Question of Remedy for Privilege Breach Back to Securities Commission in Knowledge House Affair

On Thursday, the Nova Scotia Court of Appeal issued a judgement about the Knowledge House affair, which has become as notable for the handling of an e-mail server containing solicitor-client communications as for the securities law issues at its heart.

In 2005, Justice Scanlan issued a scathing judgement in which he rejected an argument that certain individuals had waived privilege by sending communications over a company-owned server. In the result, he ordered removal of counsel who had seized the server and reviewed e-mails in prosecuting a civil claim on behalf of National Bank Financial Limited.

The Nova Scotia Securities Commission obtained privileged communications from NBFL and allegedly reviewed them in aide of its investigation. The Court of Appeal dealt with the affected persons’ quest for a remedy against the Commission in 2006. Justice Cromwell (as he then was) held that the affected persons’ application for certiorari was premature, but said the Commission should take “serious and immediate steps” to do right. The Commission did not respond to the Court’s suggestion by initiating proceedings to resolve the privilege issue. Instead, it issued formal allegations. The affected persons then moved before the Commission for a remedy. In June 2010, after numerous intervening proceedings, the Commission held that the privilege breach issue should not be bifucated and dealt with in advance of the merits of the Commission’s allegations.
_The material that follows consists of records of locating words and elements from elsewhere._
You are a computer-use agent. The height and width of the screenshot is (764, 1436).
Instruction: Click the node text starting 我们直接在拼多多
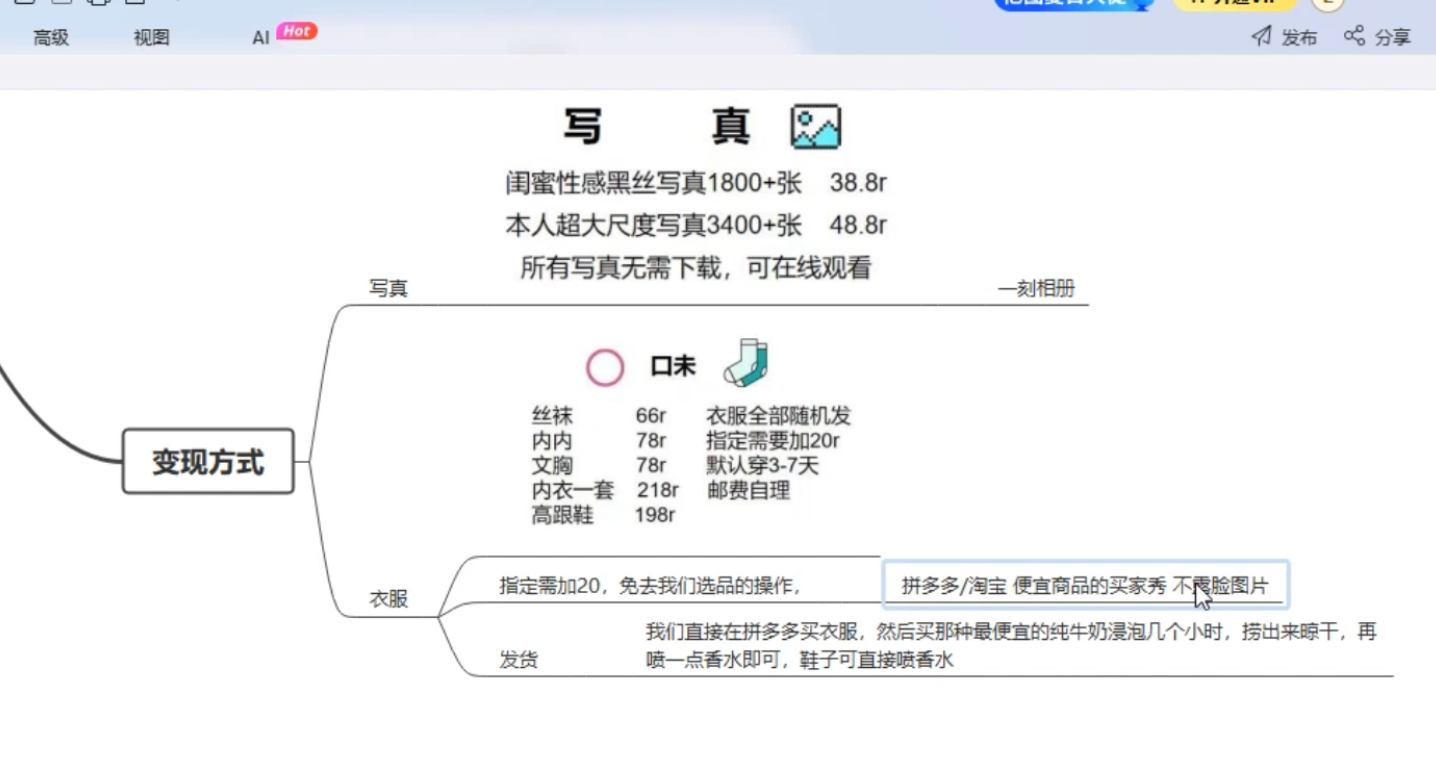[1010, 646]
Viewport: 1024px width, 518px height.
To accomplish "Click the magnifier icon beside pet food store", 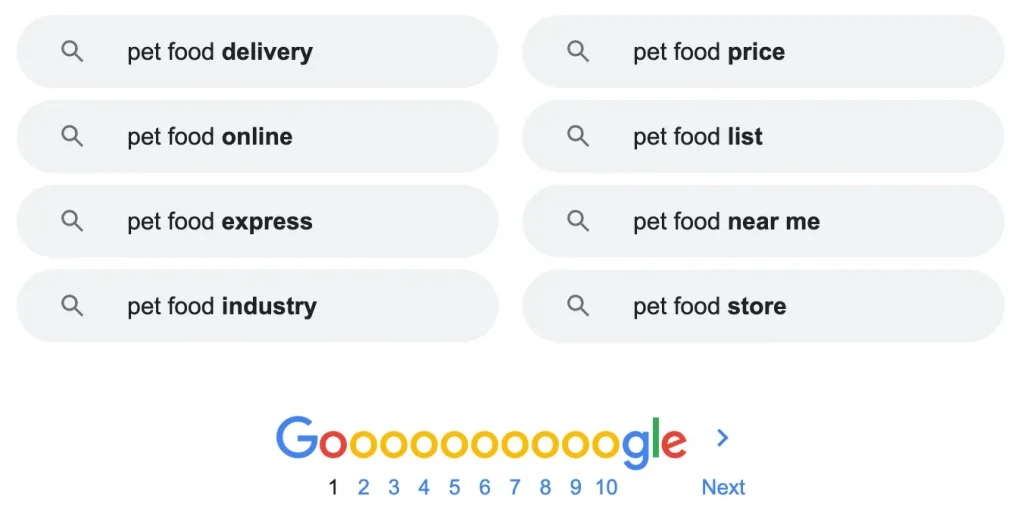I will tap(578, 305).
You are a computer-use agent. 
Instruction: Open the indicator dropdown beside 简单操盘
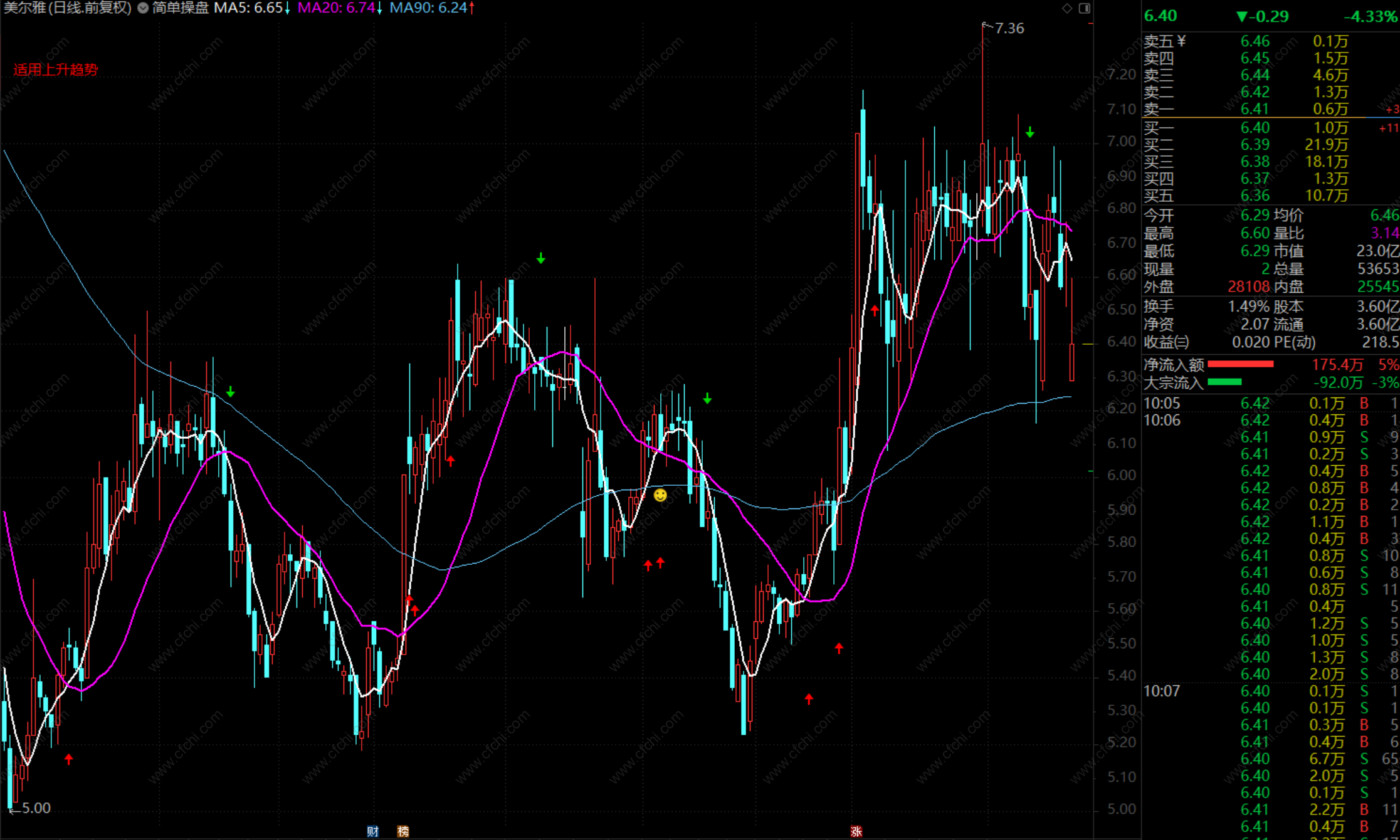coord(143,8)
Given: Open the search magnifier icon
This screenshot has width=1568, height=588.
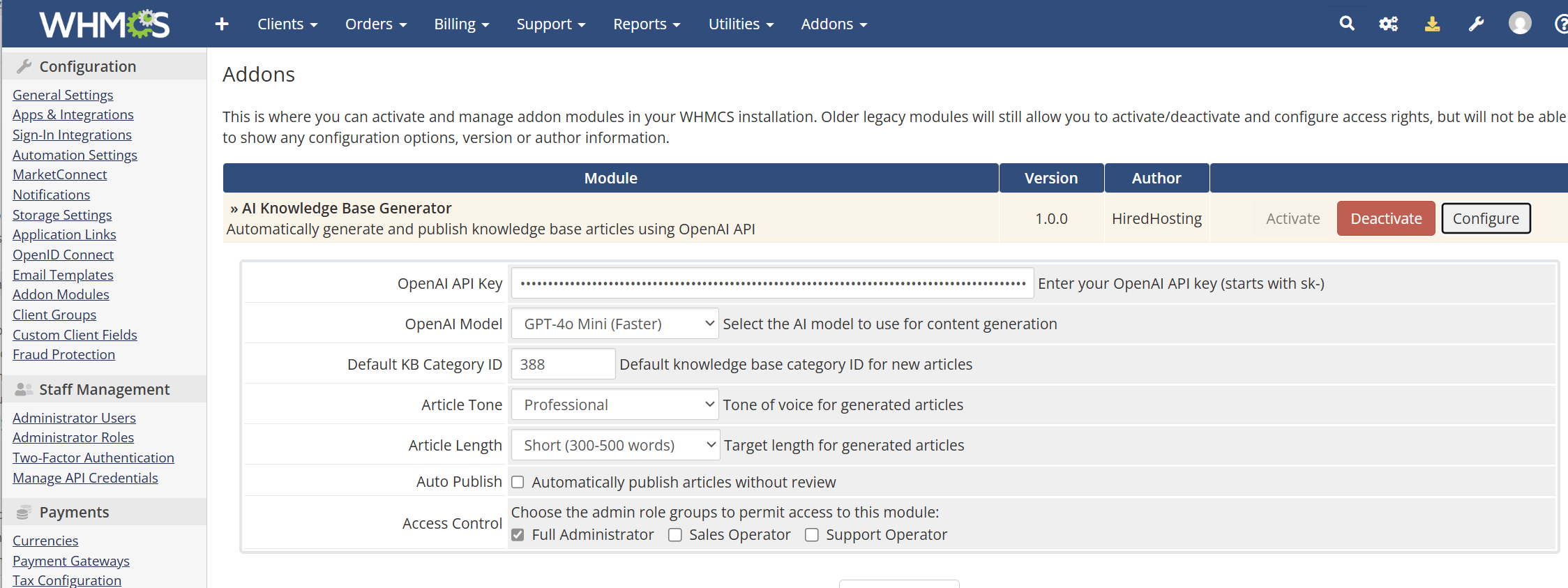Looking at the screenshot, I should tap(1346, 24).
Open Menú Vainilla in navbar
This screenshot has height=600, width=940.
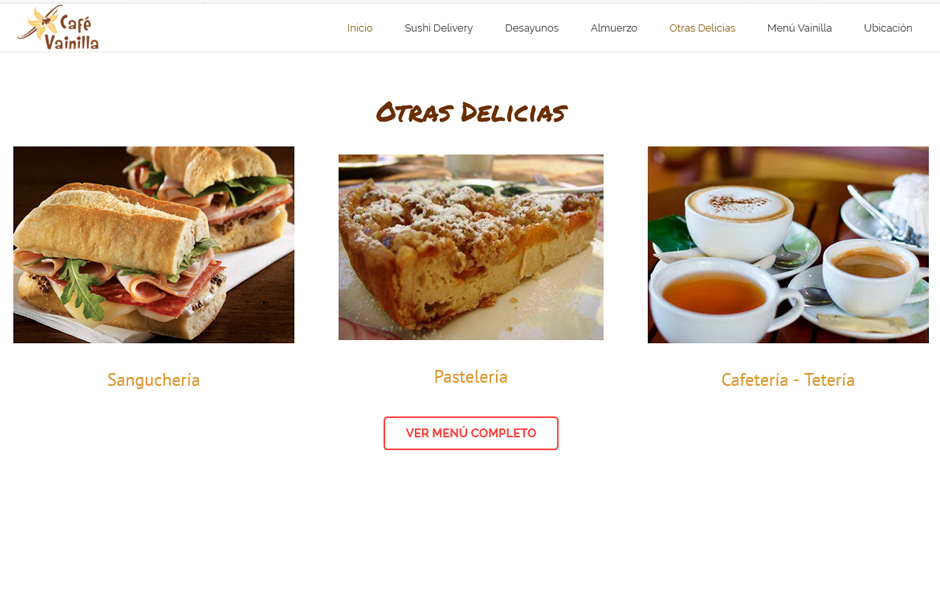799,28
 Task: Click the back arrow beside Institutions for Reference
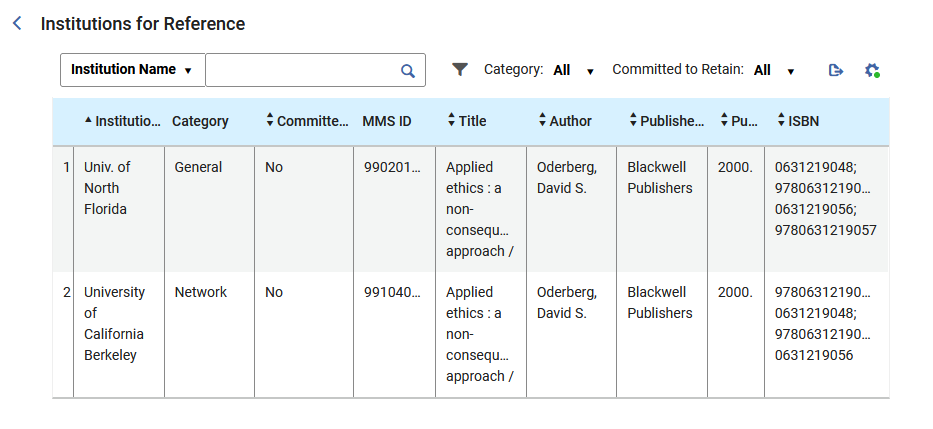pyautogui.click(x=17, y=23)

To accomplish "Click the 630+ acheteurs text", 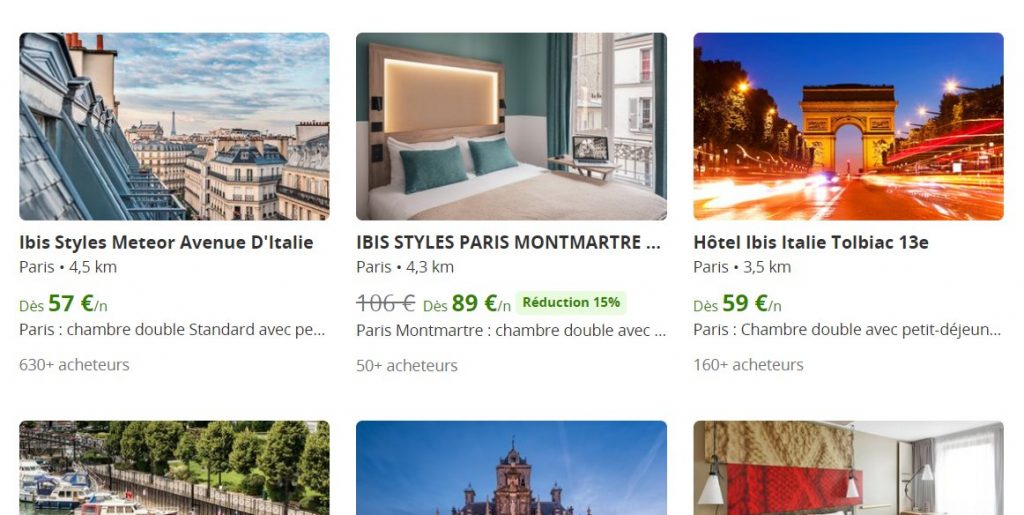I will 74,365.
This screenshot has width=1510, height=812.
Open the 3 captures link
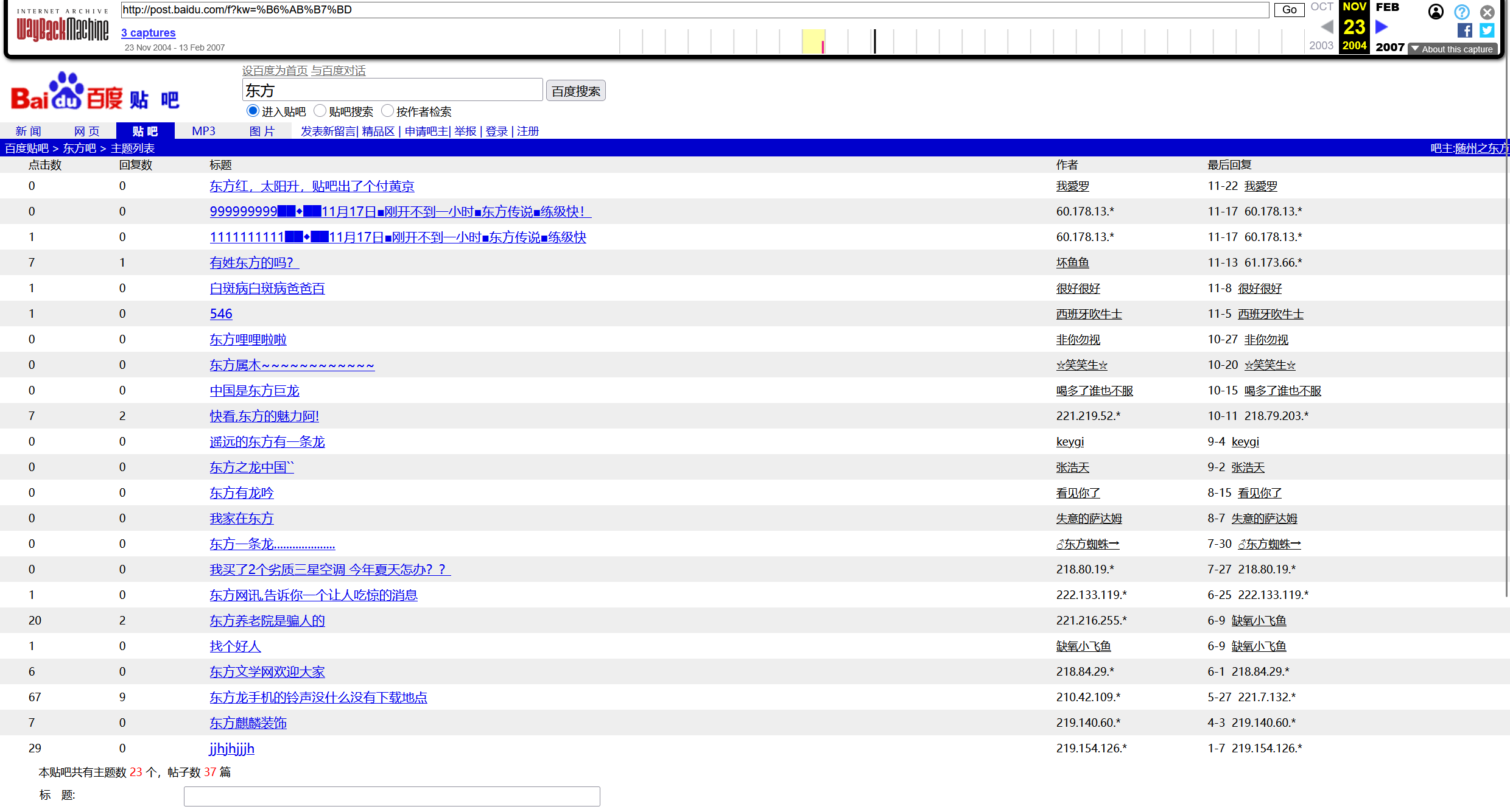pos(148,33)

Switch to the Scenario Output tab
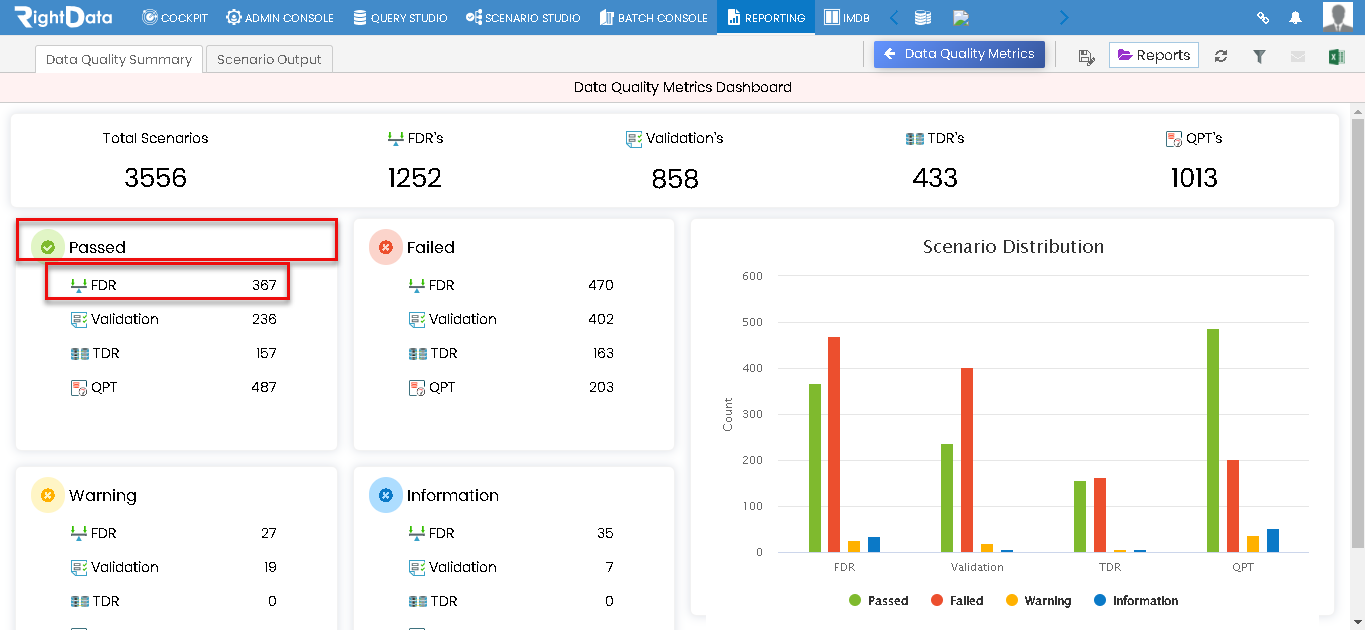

Thursday’s decision is strictly procedural. Though it recognized that the hanging investigation and privilege question has been “stressful and costly” for the affected persons, the Court held that the delay in hearing the request to remedy the privilege breach was understandable and that the request for a remedy could be dealt with by way of a voire dire at the commencement of the hearing of the Commission’s allegations. It upheld the Commission’s decision.

Wadden v. Nova Scotia (Attorney General), 2011 NSCA 55.